俯いたままの小野寺がそれだけ言うと


「先輩、行きなよ。遅刻するからさ…ほらっ!」


握っていた手を離し、藤咲が前へ進ませようと


いや、愛理に俺の元に行くように小さな背中をポンッと優しく押した。


「ふ、藤咲くん?」


それに泣き顔と不思議顔を合わせたような顔をして立ち止まり、愛理が藤咲の顔をじっと見る。

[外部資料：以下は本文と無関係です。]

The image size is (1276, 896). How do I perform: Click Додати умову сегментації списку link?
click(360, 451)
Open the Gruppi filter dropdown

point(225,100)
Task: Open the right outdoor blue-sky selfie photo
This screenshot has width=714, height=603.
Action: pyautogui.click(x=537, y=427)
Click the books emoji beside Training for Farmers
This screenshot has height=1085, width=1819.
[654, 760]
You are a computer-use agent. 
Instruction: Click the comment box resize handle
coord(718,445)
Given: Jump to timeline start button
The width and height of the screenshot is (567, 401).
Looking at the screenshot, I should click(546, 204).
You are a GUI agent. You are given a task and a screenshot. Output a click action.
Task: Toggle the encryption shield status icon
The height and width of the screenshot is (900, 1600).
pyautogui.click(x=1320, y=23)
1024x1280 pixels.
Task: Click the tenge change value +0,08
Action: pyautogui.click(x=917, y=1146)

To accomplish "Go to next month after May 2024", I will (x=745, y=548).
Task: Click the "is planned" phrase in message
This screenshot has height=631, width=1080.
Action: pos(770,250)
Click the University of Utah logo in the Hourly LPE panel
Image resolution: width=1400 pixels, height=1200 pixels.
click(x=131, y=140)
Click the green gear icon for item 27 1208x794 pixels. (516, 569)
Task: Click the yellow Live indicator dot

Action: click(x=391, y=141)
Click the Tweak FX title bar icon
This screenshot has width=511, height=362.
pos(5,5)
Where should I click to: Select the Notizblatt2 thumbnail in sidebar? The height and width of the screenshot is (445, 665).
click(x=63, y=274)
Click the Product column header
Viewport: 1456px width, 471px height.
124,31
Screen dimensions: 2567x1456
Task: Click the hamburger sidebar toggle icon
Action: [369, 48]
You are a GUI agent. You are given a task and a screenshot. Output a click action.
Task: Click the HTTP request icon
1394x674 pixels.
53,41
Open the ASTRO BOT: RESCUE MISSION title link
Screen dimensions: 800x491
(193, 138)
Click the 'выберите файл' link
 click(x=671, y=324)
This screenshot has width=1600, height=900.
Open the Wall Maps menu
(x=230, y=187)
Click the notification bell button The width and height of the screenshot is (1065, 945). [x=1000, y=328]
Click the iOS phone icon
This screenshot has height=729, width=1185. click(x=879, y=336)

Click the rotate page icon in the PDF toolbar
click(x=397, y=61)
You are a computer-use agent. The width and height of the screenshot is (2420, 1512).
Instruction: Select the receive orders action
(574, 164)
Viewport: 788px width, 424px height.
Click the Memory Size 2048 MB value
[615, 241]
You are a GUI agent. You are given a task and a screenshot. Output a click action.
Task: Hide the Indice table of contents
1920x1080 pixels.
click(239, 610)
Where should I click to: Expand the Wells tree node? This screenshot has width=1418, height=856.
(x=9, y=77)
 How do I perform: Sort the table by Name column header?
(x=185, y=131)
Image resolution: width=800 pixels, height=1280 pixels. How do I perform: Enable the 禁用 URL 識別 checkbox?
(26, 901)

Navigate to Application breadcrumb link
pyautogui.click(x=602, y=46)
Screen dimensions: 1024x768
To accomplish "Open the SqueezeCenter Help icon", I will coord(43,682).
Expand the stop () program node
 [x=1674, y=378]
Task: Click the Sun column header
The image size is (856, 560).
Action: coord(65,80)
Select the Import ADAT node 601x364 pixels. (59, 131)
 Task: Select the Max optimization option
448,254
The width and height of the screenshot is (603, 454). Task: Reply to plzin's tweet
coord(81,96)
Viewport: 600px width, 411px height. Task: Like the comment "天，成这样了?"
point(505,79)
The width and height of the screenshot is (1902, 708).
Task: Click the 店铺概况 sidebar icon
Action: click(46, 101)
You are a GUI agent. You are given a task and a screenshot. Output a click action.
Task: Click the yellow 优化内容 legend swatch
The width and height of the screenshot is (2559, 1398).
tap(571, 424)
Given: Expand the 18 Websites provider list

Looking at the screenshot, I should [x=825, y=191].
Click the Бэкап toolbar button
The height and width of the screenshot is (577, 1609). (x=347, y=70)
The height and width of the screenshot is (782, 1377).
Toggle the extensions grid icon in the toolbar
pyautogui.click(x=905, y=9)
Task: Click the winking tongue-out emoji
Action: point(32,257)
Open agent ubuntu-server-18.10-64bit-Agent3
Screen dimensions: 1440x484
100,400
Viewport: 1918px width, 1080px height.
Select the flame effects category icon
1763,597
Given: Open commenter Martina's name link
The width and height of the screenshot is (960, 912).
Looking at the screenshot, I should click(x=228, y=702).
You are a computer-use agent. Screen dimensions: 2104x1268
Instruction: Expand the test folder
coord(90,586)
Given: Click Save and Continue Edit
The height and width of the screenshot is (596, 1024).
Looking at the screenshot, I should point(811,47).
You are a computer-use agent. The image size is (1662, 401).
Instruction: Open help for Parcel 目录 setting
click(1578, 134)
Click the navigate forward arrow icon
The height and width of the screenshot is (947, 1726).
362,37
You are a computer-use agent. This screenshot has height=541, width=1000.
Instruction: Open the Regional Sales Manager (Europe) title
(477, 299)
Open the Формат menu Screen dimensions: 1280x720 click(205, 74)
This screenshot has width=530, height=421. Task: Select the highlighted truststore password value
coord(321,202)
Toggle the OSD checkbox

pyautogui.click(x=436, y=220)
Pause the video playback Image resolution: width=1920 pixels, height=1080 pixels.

その愛理の顔を見て、藤咲が大きな口を開け…いっぱいの笑顔を見せると


俺に視線を移動させて真面目な顔でこう言った。


「陸先輩…さっきオレが言ったことホントだから!どんな理由にしろ…次、愛理先輩のことを泣かせたらオレは黙ってないっすよ」


「お前……」


「先輩たち、早く行きなよ。オレ、今すげぇガンバって自分の気持ちと反対のことを言ってんだから。それと小野寺のことはオレがどうにかしておくよ」


「藤咲くん、あたし……」


「ほらほら早く行った、行った!それと愛理先輩はさぁ、バカみたいに笑ってる方がいいよ!それしか取柄ないでしょ。あっ、でも また泣く時はオレが隠してあげてもいいけど?」


まだ1歩も動こうとしない愛理にもう1度、笑顔を向けて


「おい、オレたちも行くぞ」


と言って、藤咲は俯いたままの小野寺の手を引き1年の校舎へ歩いて行った。